O ranking expõe mais do que a tradição esportiva de cada país. Ele mostra a capacidade de formar, valorizar e manter jogadores em mercados de alto impacto global. O chamado valor de plantel representa a soma das avaliações individuais dos atletas convocáveis de cada seleção, considerando fatores como idade, desempenho, potencial de mercado, contratos, projeção futura e força comercial.
A liderança inglesa reflete diretamente o peso da Premier League, principal vitrine financeira do futebol mundial. O jogador mais valioso da seleção é Jude Bellingham, avaliado em € 280,4 milhões, cerca de R$ 1,63 bilhão. A França aparece em segundo lugar, com elenco estimado em € 1,47 bilhão, puxada por Kylian Mbappé, avaliado em € 200 milhões. A Espanha completa o pódio, com € 1,31 bilhão, sustentada pela ascensão de Lamine Yamal, também estimado em € 200 milhões.
A Alemanha ocupa a quarta posição, com € 1,01 bilhão em valor de mercado, tendo Jamal Musiala como principal nome, avaliado em € 140 milhões. Portugal vem em quinto lugar, com € 965 milhões, liderado por João Neves, estimado em € 110 milhões.
O Brasil aparece apenas na sexta colocação, com plantel avaliado em € 905 milhões, cerca de R$ 5,28 bilhões, fora do grupo de seleções que superam a marca de € 1 bilhão. O principal ativo brasileiro é Vinícius Júnior, avaliado em € 150 milhões. O dado chama atenção porque o país segue como um dos maiores exportadores de talentos do mundo, mas perdeu espaço relativo na elite financeira das seleções.

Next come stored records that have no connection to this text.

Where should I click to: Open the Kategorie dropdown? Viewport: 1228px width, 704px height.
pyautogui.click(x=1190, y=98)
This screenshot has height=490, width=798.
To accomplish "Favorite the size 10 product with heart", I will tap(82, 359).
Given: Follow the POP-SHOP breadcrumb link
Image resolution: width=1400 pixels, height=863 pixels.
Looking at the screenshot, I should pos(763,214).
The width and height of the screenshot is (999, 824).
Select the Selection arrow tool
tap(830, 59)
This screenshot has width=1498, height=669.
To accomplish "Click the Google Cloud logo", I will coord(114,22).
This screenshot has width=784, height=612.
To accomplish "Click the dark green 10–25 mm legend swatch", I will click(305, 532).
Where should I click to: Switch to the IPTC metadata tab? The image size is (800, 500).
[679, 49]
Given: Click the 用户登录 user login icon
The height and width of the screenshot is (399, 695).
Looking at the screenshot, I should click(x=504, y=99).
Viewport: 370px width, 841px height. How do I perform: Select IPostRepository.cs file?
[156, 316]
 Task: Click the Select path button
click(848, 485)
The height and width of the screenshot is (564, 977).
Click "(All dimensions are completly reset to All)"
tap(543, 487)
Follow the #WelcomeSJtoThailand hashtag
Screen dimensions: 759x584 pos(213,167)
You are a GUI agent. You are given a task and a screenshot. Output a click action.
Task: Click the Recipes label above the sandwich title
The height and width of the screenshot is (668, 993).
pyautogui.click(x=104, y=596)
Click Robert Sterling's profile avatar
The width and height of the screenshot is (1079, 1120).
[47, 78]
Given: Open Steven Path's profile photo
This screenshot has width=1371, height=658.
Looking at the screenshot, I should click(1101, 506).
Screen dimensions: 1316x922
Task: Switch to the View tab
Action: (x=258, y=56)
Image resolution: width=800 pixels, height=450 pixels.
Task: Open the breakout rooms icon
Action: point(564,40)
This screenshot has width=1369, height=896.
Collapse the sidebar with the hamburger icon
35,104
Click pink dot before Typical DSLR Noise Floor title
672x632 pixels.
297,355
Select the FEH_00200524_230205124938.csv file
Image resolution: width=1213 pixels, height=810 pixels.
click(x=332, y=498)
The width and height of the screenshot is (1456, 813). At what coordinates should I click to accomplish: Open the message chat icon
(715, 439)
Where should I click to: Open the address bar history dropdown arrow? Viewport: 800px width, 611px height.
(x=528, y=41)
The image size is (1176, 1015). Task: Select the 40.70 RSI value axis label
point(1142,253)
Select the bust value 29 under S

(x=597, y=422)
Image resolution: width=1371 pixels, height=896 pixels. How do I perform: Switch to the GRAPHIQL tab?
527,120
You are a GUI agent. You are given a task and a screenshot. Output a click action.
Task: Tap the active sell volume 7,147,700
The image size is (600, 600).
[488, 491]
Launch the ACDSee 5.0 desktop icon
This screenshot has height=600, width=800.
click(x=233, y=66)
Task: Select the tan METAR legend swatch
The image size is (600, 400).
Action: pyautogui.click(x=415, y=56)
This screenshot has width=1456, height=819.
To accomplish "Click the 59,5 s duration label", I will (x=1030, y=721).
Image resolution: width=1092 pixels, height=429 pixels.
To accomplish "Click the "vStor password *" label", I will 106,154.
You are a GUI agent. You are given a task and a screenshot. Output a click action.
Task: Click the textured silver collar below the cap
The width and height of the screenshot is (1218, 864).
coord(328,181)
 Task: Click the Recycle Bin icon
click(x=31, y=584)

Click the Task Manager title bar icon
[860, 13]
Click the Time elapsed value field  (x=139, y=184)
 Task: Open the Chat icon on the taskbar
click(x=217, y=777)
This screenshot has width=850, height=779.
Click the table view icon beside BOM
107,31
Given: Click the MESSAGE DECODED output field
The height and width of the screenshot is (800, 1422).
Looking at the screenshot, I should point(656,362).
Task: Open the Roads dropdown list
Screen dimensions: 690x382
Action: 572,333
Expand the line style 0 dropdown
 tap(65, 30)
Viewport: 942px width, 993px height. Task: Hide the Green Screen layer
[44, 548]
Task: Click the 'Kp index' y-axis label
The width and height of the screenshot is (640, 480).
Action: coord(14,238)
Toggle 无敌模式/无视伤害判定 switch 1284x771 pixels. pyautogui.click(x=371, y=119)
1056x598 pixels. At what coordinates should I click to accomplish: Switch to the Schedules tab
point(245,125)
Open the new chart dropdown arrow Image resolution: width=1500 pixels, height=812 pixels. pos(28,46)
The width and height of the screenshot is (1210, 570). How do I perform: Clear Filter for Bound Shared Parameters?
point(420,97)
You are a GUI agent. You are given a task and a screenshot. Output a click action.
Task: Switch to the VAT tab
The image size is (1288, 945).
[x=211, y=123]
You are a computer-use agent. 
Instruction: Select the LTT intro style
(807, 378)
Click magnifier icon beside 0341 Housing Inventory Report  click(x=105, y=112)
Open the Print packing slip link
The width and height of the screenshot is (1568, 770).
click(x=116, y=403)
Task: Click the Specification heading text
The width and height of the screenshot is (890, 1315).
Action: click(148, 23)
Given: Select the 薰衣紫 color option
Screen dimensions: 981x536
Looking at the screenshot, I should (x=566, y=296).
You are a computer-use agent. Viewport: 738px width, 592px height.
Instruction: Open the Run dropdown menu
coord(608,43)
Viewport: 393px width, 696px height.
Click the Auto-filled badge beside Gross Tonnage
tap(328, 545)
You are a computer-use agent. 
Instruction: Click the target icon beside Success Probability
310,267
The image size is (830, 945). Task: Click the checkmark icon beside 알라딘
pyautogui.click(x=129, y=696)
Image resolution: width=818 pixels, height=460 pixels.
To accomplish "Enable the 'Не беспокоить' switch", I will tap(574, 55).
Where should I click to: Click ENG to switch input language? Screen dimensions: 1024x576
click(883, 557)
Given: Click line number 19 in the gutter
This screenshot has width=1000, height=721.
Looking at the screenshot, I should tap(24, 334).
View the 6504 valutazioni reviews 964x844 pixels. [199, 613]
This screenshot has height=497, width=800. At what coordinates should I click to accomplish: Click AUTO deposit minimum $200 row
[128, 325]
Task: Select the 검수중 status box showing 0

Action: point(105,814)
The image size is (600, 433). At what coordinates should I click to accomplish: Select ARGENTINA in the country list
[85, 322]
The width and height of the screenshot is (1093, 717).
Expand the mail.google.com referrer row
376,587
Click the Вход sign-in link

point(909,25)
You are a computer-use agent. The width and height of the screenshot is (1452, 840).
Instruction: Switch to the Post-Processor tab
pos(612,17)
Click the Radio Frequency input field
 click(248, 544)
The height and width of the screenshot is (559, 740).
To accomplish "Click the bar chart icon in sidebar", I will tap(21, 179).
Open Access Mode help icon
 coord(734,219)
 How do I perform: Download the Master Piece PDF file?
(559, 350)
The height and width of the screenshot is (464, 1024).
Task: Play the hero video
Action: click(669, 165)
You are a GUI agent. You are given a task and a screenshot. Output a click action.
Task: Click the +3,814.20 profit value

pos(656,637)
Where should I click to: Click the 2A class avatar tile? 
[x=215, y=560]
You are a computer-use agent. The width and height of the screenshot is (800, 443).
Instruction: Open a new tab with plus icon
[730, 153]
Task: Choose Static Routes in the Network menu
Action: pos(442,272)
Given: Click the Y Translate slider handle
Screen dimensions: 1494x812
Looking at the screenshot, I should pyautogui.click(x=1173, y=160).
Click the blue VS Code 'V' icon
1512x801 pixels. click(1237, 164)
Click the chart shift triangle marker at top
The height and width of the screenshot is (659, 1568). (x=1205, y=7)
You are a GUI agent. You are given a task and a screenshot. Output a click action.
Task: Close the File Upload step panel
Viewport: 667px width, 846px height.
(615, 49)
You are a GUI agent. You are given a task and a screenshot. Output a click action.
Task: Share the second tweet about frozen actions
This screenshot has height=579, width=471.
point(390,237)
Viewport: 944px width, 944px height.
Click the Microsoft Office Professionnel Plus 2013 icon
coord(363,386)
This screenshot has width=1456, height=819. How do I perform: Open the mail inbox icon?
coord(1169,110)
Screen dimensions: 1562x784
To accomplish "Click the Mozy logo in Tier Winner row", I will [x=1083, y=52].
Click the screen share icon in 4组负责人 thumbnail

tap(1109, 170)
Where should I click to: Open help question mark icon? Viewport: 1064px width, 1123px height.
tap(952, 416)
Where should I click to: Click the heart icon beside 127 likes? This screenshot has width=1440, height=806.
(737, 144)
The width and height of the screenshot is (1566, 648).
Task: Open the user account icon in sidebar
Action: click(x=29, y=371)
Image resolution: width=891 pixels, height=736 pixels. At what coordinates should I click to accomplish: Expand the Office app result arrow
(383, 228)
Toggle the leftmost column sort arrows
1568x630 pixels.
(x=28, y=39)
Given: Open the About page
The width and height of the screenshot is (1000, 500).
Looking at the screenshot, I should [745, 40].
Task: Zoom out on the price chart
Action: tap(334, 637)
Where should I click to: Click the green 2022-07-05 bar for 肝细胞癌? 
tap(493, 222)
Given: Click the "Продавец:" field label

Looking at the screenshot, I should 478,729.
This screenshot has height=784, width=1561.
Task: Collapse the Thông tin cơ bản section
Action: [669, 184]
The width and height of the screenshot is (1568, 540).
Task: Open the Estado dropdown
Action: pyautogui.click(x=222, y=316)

A diferença está no ambiente de valorização. Jogadores que atuam nas principais ligas europeias tendem a ganhar peso de mercado mais rapidamente, impulsionados por contratos maiores, exposição internacional e capacidade de negociação dos clubes. Na prática, o ranking mostra que formar talento já não basta: o valor econômico depende cada vez mais de onde esse talento joga e de como é inserido no mercado global.
Entre as dez seleções mais valiosas também aparecem Holanda, com € 763 milhões; Argentina, com € 761 milhões; Bélgica, com € 558 milhões; e Turquia, com € 525,2 milhões. A Argentina, atual campeã mundial, surge apenas na oitava posição financeira, com Enzo Fernández como jogador mais valioso, avaliado em € 90 milhões. Já a presença da Turquia no top 10 é impulsionada por Victor Osimhen, estimado em € 75 milhões.
O levantamento reforça uma tendência incômoda para seleções tradicionais fora do eixo econômico mais forte da Europa: o prestígio histórico continua relevante, mas o poder financeiro do futebol está cada vez mais concentrado. No caso brasileiro, a sexta posição não significa falta de talento. Significa que o mercado passou a precificar esse talento em uma lógica dominada por clubes, ligas e vitrines europeias.